Since then and through my research on the Baxter Boys and the writing of Career Imprints, I have become even more convinced that social networks are critical to leader decision making. First, and perhaps most obvious of all, social networks facilitate the job seeking and career decision making of leaders who are contemplating career decisions, particularly major career transitions, as was the case here when people transitioned from well-established firms like Baxter to lead and manage fledgling firms in an emerging industry. Biotech was a highly uncertain environment with no proven products and with firms that had very limited track records. In my research, I heard stories of Baxter colleagues providing useful advice regarding which job to take and when, so that they could navigate through that uncertainty.

Second, it is evident that having "gone through wars together," these leaders were more comfortable caring and sharing with each other than might have been the case had they simply been industry contacts. Their formative career experiences had created strong peer networks that were and remain truly developmental in nature.
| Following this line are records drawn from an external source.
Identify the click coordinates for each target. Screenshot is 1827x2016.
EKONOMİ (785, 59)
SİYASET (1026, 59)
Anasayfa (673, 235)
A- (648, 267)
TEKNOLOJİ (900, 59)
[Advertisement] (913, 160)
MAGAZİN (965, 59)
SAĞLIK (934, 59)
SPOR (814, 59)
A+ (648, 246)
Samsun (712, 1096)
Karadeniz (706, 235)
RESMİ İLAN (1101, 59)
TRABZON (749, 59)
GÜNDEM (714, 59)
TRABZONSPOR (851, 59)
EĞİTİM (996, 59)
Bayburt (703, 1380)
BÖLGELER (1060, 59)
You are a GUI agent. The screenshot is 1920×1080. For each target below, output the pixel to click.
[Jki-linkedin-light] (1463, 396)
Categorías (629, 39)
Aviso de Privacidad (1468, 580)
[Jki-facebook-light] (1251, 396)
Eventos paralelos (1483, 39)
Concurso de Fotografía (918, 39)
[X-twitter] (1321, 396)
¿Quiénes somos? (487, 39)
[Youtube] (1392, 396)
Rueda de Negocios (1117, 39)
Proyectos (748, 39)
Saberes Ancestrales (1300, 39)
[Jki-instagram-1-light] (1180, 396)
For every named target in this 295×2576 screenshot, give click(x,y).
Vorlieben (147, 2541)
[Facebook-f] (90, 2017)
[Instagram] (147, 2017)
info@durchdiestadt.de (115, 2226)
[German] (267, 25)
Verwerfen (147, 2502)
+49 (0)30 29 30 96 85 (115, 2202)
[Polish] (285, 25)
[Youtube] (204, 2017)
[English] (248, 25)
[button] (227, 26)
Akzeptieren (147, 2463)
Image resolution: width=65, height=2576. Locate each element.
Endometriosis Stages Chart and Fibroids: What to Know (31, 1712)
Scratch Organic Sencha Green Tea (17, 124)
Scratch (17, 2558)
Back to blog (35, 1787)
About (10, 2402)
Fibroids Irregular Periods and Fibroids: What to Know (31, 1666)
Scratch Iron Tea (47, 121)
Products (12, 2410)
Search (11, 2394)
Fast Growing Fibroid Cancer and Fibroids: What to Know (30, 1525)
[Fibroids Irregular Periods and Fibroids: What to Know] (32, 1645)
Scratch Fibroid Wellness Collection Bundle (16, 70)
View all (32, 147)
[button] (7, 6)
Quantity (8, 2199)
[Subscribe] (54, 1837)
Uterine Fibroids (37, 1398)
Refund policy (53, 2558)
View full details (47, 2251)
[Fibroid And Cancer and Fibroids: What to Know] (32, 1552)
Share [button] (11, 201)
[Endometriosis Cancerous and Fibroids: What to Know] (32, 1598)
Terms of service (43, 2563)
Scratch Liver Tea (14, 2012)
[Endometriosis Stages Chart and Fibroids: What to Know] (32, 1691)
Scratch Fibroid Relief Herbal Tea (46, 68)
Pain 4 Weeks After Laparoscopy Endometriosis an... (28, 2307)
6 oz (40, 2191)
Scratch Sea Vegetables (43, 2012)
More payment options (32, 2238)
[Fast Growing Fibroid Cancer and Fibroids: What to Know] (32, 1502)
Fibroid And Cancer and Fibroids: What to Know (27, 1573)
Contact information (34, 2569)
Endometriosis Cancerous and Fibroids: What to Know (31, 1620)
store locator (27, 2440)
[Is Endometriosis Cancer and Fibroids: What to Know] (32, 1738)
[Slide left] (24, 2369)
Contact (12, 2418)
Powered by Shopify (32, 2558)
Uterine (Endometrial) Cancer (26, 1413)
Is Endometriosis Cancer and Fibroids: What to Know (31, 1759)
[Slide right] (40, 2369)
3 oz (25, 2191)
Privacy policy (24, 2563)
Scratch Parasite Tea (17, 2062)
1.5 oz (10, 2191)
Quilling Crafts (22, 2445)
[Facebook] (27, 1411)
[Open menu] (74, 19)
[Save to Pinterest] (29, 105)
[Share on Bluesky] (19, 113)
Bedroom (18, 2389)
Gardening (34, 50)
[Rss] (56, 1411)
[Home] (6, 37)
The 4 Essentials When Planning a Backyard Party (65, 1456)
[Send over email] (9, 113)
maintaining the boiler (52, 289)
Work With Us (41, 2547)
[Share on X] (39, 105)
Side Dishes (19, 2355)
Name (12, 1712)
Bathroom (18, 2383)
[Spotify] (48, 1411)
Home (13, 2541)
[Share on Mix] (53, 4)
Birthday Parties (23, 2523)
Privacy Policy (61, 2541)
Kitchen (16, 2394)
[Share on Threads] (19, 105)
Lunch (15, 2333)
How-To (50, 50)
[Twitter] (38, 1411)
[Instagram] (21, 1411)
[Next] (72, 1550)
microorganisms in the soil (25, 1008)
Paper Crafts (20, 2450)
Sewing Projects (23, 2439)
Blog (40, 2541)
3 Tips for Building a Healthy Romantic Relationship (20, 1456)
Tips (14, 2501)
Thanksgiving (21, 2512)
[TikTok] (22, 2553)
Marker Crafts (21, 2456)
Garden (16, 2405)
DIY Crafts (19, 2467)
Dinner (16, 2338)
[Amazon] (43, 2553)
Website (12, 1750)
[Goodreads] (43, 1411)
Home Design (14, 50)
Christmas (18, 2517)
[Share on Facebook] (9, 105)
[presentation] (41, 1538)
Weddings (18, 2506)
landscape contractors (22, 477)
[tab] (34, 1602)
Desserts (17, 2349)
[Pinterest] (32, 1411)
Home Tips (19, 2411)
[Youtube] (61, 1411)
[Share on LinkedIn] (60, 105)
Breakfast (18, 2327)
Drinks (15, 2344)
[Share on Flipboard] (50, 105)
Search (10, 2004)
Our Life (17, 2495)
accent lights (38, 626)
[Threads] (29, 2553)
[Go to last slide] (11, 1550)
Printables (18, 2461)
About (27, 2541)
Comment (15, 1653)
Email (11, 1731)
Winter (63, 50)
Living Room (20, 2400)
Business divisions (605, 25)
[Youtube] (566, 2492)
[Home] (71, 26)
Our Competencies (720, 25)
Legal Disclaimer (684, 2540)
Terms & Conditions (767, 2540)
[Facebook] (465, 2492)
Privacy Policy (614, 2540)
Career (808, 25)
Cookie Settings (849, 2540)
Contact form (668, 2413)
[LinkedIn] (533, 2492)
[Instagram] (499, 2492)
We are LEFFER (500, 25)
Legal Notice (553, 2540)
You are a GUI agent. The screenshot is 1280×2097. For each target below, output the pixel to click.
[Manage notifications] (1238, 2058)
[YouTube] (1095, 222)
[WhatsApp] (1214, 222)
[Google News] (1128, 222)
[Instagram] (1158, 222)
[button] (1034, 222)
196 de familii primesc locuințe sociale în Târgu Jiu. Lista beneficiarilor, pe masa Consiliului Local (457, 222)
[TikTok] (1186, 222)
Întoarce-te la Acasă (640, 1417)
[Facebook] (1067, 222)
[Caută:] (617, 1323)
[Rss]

Finally, my research suggests that when people share a strong organizational career imprint, they are more likely to refer to those early career experiences and draw analogies to their current leadership situations when they are together. In this way, not only can these social networks provide instrumental help, they can also solidify, in many respects, the belief that certain aspects of a prior career imprint "worked," enhancing the likelihood that it will be invoked again. Here, there is yet another lesson: Recognize the potential for "groupthink" that can emerge from working and interacting with people who all carry with them the same organizational career imprint; having some diversity within one's social network is useful as well.